Apache Spark 2.0.: new developments in the new version
This open source distributed computing platform includes some interesting improvements for the community: it has become 10 times faster than Spark 16 and comes with a unified API for the development of multi-purpose applications that work with real time data as well as with batches and interactive queries.
This is not the first time we have spoken about Apache Spark at BBVAOpen4U. We explained its main features when it was still an emerging technology and confirmed its absolute success when it elbowed its way into the market of Big Data applications as the fastest, most powerful, most scalable and most sustainable option. The launch of Version 2.0 confirms the great welcome by the community of developers and the enormous possibilities that it offers companies that use big data to obtain a competitive advantage.
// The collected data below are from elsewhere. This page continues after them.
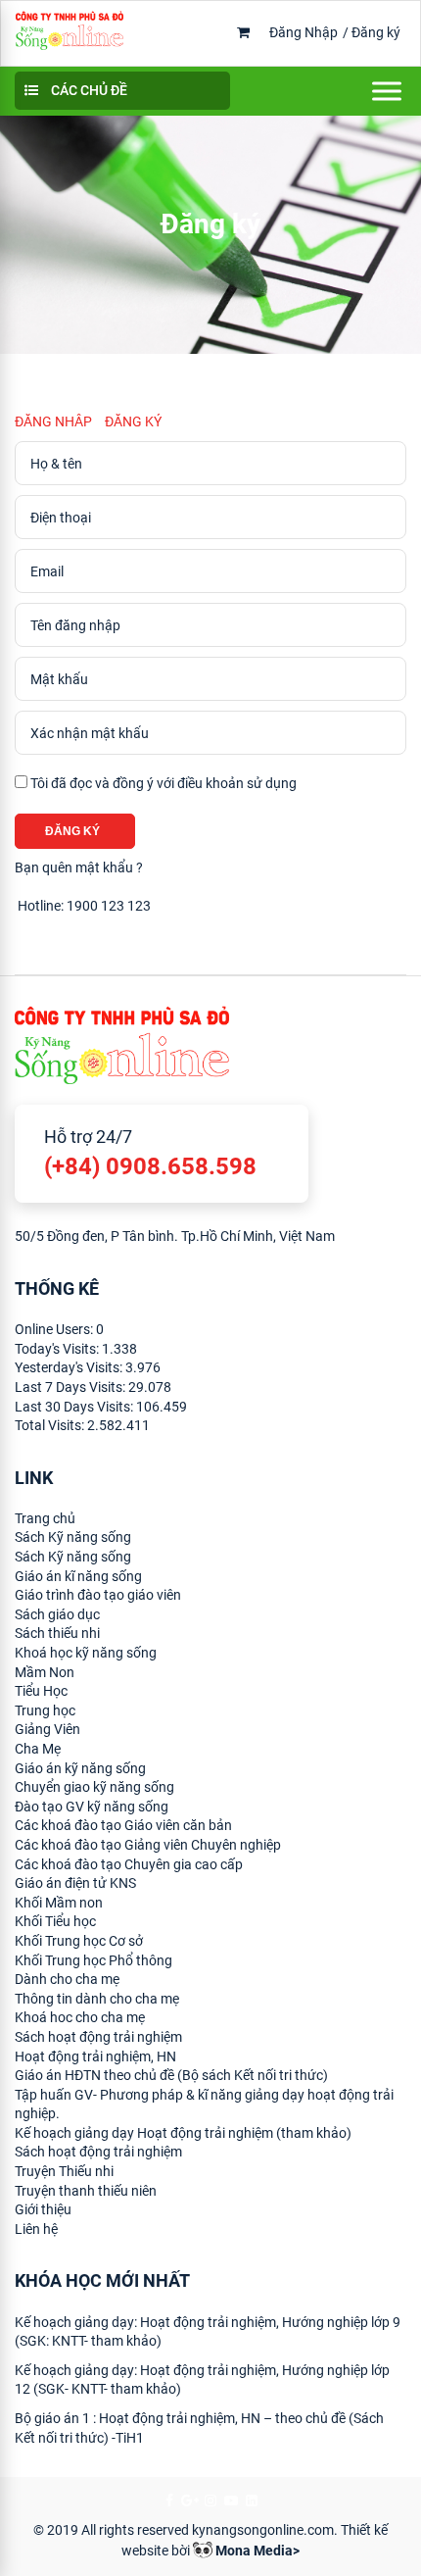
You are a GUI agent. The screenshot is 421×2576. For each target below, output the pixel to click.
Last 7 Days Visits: (71, 1387)
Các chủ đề (87, 90)
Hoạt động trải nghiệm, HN (95, 2056)
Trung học (45, 1710)
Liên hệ (36, 2229)
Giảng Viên (47, 1729)
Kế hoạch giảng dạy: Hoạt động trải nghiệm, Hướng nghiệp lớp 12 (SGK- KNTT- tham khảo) (202, 2380)
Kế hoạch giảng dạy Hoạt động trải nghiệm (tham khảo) (183, 2133)
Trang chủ (45, 1518)
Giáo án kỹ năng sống (80, 1768)
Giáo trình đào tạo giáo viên (98, 1595)
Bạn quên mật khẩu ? (79, 867)
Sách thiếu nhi (57, 1633)
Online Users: (55, 1329)
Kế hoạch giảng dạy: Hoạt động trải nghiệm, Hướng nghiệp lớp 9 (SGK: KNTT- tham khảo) (207, 2332)
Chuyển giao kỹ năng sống (94, 1787)
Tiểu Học (41, 1691)
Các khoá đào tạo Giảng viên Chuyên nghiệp (148, 1845)
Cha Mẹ (38, 1749)
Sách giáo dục (57, 1614)
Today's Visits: (58, 1349)
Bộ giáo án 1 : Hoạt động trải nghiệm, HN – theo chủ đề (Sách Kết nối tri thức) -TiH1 (199, 2428)
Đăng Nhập (303, 32)
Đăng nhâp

Apache Spark is an open source distributed computing platform with a very active community; it is faster and cheaper to implement and maintain than its predecessors in the Hadoop environment, such as MapReduce; it is unified; it features an interactive console that is very convenient for developers and it also has a quite powerful API for working with data. It is the best option on the market because it provides data engineers and scientists with a tool that resolves any possible scenario involving automatic learning, graphic computing, data streaming and interactive query processing problems in real time and with all the necessary scalability to respond to needs.
The Apache Spark version 2.0 comes with some interesting features that make it an even more powerful tool to work with Big Data:
Apache Spark 2.0, faster than Spark and MapReduce
The arrival of Apache Spark revealed speed as one of the essential advantages of the new platform, based on the fact that Spark works in memory and not in disk. Caching the data makes the interaction with the data more efficient and faster. This applies not only to the original data, but to the subsequent transformation of that information. When the system needs the data, it does not need to call on the disk, it simply goes to the cache memory. It is estimated that Apache Spark is 100 times faster in memory and 10 times faster in disk than Apache Hadoop MapReduce.
Apache Spark 2.0 doesn't stop there. The new version has increased its data processing speed even more; this is also cache-based (integrated cache memory, in this case) as well as on code generation in execution time. It is estimated that the new version can be between 5 and 10 times faster than the 1.0 and subsequent versions of Apache Spark.
The APIs are unified in a single API
The spectacular added value of Apache Spark is real-time processing and analysis of big data. And what the community of developers started to demand from Spark administrators was a lunge ahead that involved real time data processing and combining that with other types of information analysis (working with batches on the one hand and interactive data querying on the other). So, Spark's second version has an API that gives developers the capacity to develop applications that combine real time, interactive and batch components.
To work with this integrated Apache Spark 2.0. API, the development equipment must configure data storage with ETL functions (Extraction, Transformation and Loading). This feature provides developers with web analysis via interactive queries in a specific session or, for example, the option of applying automatic learning to create efficient patterns by training with old sample data and then including more recent information.
The API DataFrame and API Datasets are unified in a single library to make it easier for developers to learn the necessary programming elements, especially in the two languages: Java and Scala. It is not available in syntax such as Python or R because its characteristics don't allow it.
Structured data streaming
This unified API includes new high-level structured streaming at the top of the Spark SQL engine. This is the feature that allows interactive batch querying (on static data in a database) or during streaming (real time querying of data flow between the source and database to prepare reports or monitor specific information, for example).
The idea is that developers can program "continuous applications"; in other words, applications that require a streaming engine but also integrating this with working with batches, interactive querying, external storage systems or any changes in business logic. We could say that Apache Spark 2.0 makes it easier for developers to program multi-purpose applications without the need to use several different programming models. This presents disadvantages for working with third party systems or providers, such as MySQL or Amazon S3 (Simple Storage Service).
Spark as a compilar
Spark project administrators have always expressed their concern for increasing its speed, even when it is already tremendously fast technology. The reason behind this requirement are the demands from the community itself, expressed in the periodic surveys held to improve the project. Spark 2.0 is 10 times faster than its predecessor Spark 1.6, because its developers have wiped it clean of non-essential tasks.
As stated by its administrators, most data engine cycles are dedicated to useless tasks such as calling virtual functions or reading and writing interim data in the cache. Optimizing use to avoid unnecessary CPU cycles is a big step.
Spark 2.0 is based on the second generation of the tungsten engine, which comes close to using the principles that govern the operations of modern compilers and MPP databases (massive parallel processing databases). How do they do it? They use the CPU registries to write the intermediate data and completely eliminate calls to virtual functions.